Robert Ettinger, pioneer of the cryonics movement that advocates freezing the dead in the hope that medical technology will enable them to live again someday, has died in Michigan. He was 92.
Ettinger died July 23 at his home in the Detroit suburb of Clinton Township after weeks of declining health, son David Ettinger said. His body became the 106th to be stored at the Cryonics Institute, which he founded in 1976, in Clinton Township.
"My father devoted himself to doing what he could to enable his family, his friends and others to come back and live again," David Ettinger said. "Whether he will achieve that, nobody knows at this point, but we think he has a good shot."
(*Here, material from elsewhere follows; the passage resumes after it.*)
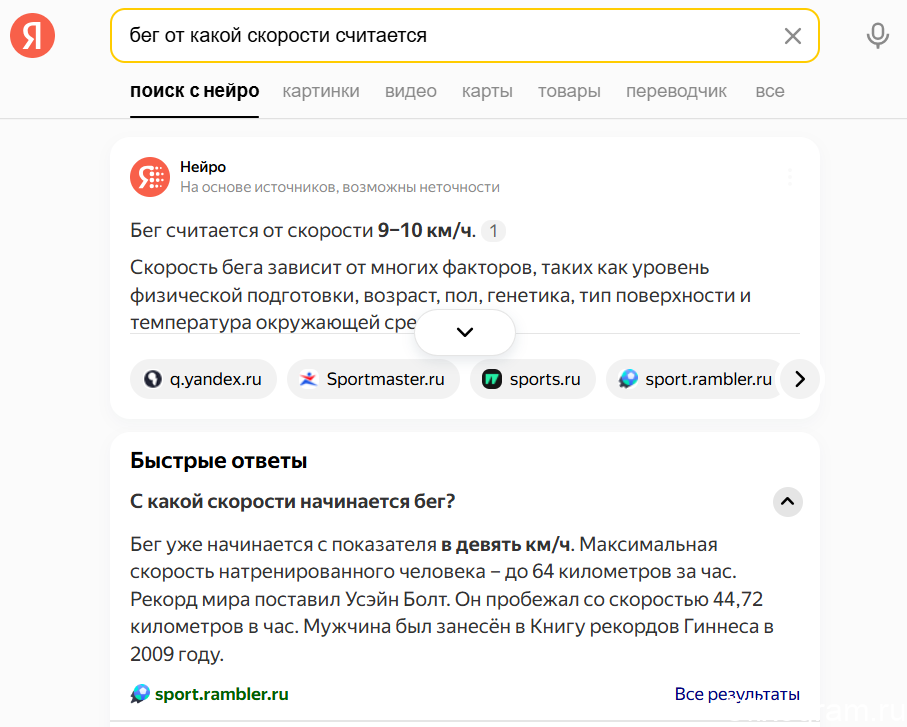This screenshot has width=907, height=727.
Task: Click the Neuro assistant avatar icon
Action: [x=150, y=177]
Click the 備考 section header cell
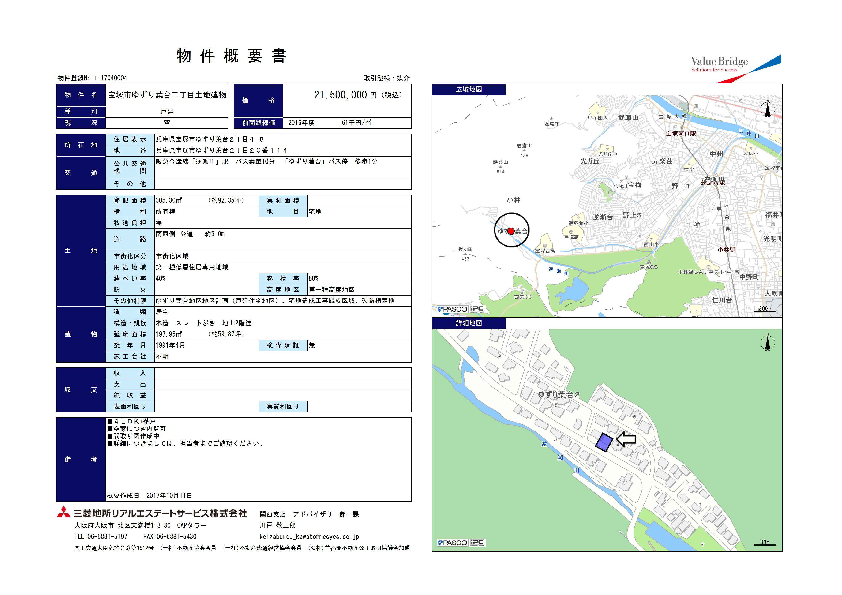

Robert Ettinger, born Dec. 4, 1918, in Atlantic City, N.J., was seriously wounded during the Battle of the Bulge in World War II and spent years in hospitals. The bone graft surgery that spared his legs inspired his optimism about the prospects of preserving life through technology, a Cryonics Institute statement said.
His son said Ettinger also was inspired by science fiction writings about deep-freezing the dead, and he expected researchers to make serious progress toward developing the idea. But when nothing seemed to be happening, he wrote "The Prospect of Immortality," published by Doubleday in 1964, introducing the concept of cryonics.
"If civilization endures, medical science should eventually be able to repair almost any damage to the human body," he wrote, "including freezing damage and senile debility or other cause of death."
He added: "No matter what kills us, whether old age or disease, and even if freezing techniques are still crude when we die, sooner or later our friends of the future should be equal to the task of reviving and curing us."
Ettinger promoted his theory in other writings and appearances on television talk shows.
The Cryonics Institute has 900 members. Similar facilities for preserving bodies operate in California, Arizona and Russia. Ettinger also established the Immortalist Society, a research and education group devoted to cryonics and extending the human life span.
The Cryonics Institute charges $28,000 to prepare a body and store it long term in a tank of liquid nitrogen at minus 321 degrees Fahrenheit. The first person frozen there was Ettinger's mother, Rhea Ettinger, who died in 1977. The bodies of his two wives, Elaine and Mae, also are there.
Ettinger, who taught physics at Wayne State University, was never bothered by ridicule and was a "reluctant prophet," his son said.
"He did what he thought was necessary and appropriate and didn't worry much about what people thought," David Ettinger said. "The people who are scoffers are like the people who said heavier-than-air flight won't work."
Besides his son, Ettinger is survived by a daughter, Shelley.